Title: Updating LbEndpoint metadata causes connection churn
Description: When envoy receives a ClusterLoadAssignment with same endpoints but with updated metadata , envoy tearsdown existing connection and re-establishes a new one with all the endpoints. Is this the expected ? Or is there a relation with any other configuration which causes this connection churn ? [optional Relevant Links:]
Any extra documentation required to understand the issue.
Is this LbEndpoint metadata or LocalityLbEndpoints?
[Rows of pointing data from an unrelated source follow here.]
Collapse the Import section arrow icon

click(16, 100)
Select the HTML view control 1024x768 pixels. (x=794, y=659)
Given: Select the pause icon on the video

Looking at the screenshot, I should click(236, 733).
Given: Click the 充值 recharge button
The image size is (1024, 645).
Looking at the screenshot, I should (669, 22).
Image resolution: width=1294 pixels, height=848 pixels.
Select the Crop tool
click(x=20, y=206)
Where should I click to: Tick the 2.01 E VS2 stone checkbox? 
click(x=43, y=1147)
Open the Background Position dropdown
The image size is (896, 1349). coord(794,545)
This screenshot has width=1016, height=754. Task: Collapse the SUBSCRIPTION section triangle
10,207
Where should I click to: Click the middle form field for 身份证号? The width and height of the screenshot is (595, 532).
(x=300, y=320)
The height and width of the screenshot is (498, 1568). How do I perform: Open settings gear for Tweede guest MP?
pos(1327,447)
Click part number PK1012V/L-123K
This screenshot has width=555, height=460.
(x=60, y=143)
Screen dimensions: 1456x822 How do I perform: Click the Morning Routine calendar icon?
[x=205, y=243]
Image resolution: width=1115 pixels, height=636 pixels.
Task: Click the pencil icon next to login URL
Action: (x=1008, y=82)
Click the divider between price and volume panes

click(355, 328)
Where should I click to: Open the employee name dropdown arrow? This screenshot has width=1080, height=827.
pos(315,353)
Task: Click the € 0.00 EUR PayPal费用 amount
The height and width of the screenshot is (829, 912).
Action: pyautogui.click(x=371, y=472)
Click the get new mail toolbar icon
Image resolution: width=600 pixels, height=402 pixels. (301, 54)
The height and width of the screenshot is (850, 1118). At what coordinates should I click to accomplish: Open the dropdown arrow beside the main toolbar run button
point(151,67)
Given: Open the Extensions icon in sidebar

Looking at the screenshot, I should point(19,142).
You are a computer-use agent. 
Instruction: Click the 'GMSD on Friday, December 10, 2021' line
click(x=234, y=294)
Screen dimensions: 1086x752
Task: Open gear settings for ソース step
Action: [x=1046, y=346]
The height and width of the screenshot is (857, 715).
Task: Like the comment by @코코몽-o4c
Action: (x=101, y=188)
@htuch Its LbEndpoint metadata - https://www.envoyproxy.io/docs/envoy/latest/api-v3/config/endpoint/v3/endpoint_components.proto#config-endpoint-v3-lbendpoint
I'm updating the filter_metadata in the metadata structure, which causes connection churn.
The metada value is similar to this
old
"metadata": {
"filter_metadata": {
"envoy.lb": {
"filed1": "value1",
}
}
Updated metadata will look like this
"metadata": {
"filter_metadata": {
"envoy.lb": {
"filed1": "value1",
"field2": "value2"
}
}
@cpakulski @adisuissa
Envoy version: 1.28.3
I removed the modification to metadata in the EDS update, but that did not resolve the issue.
Digging more into this issue, it looks like the issue is caused by CDS update. Below are some envoy trace logs
[993365][debug][upstream] [external/envoy/source/common/upstream/cluster_manager_impl.cc:774] add/update cluster echo-srv starting warming
[993365][debug][upstream] [external/envoy/source/common/upstream/cds_api_helper.cc:51] cds: add/update cluster 'echo-srv'
[993365][debug][upstream] [external/envoy/source/common/upstream/upstream_impl.cc:1579] initializing Secondary cluster echo-srv completed
[993931][trace][upstream] [external/envoy/source/common/upstream/upstream_impl.cc:1454] Schedule destroy cluster info echo-srv
There is an CDS update at this time window.
The only change between the previous CDS and the new CDS update for echo-srv cluster shown below
old CDS
lb_subset_config: {
fallback_policy: ANY_ENDPOINT
subset_selectors: { keys: "field1" }
}
New CDS update has more subset config
lb_subset_config: {
fallback_policy: ANY_ENDPOINT
subset_selectors: [
{ keys: "field1" },
{ keys: "field2", fallback_policy: NO_FALLBACK },
{ keys: ["field1", "field2"], fallback_policy: NO_FALLBACK },
{ keys: "field3", fallback_policy: NO_FALLBACK },
{ keys: ["field1", "field3"], fallback_policy: NO_FALLBACK }
]
}
This is causing the creation of new cluster instance for echo-srv. It perform separate EDS query to control plane and establish new connections and the old cluster tore down causes old connections destroyed.
Do we expect creation of a new cluster and tear down of old one when there is a change to lb_subset_config ?
This issue has been automatically marked as stale because it has not had activity in the last 30 days. It will be closed in the next 7 days unless it is tagged "help wanted" or "no stalebot" or other activity occurs. Thank you for your contributions.
This issue has been automatically closed because it has not had activity in the last 37 days. If this issue is still valid, please ping a maintainer and ask them to label it as "help wanted" or "no stalebot". Thank you for your contributions.